Collected data entries:
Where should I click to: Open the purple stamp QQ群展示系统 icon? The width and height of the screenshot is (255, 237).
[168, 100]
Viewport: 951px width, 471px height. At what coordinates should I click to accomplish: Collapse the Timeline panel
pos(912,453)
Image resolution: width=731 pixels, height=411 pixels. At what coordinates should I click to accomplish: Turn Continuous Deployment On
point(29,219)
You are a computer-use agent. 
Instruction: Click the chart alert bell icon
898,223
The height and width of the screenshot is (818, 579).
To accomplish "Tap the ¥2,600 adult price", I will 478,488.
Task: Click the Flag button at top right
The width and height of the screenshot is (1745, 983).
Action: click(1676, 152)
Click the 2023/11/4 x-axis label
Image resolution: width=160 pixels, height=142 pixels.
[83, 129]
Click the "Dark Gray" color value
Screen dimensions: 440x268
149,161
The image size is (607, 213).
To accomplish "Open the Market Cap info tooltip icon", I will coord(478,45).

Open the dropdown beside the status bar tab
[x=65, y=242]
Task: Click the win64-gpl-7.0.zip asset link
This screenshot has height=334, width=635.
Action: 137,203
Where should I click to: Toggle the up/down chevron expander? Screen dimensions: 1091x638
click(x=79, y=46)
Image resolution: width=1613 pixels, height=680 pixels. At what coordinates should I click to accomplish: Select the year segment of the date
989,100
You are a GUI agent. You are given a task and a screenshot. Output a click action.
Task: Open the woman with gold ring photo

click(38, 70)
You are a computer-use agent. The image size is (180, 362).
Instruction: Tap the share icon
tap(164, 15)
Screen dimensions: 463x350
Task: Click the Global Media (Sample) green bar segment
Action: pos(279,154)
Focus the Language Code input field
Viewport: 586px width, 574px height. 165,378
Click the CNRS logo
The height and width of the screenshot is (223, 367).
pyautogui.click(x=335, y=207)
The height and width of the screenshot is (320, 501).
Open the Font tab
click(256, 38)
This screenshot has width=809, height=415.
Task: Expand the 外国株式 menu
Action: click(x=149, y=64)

**ASSIGNMENT**. Going from the line that contains "Instruction: Tap the share icon" to the last line of the records, reproduce every line as written.

**ANSWER AREA**.
Instruction: Tap the share icon
tap(164, 15)
Screen dimensions: 463x350
Task: Click the Global Media (Sample) green bar segment
Action: pos(279,154)
Focus the Language Code input field
Viewport: 586px width, 574px height. 165,378
Click the CNRS logo
The height and width of the screenshot is (223, 367).
pyautogui.click(x=335, y=207)
The height and width of the screenshot is (320, 501).
Open the Font tab
click(256, 38)
This screenshot has width=809, height=415.
Task: Expand the 外国株式 menu
Action: click(x=149, y=64)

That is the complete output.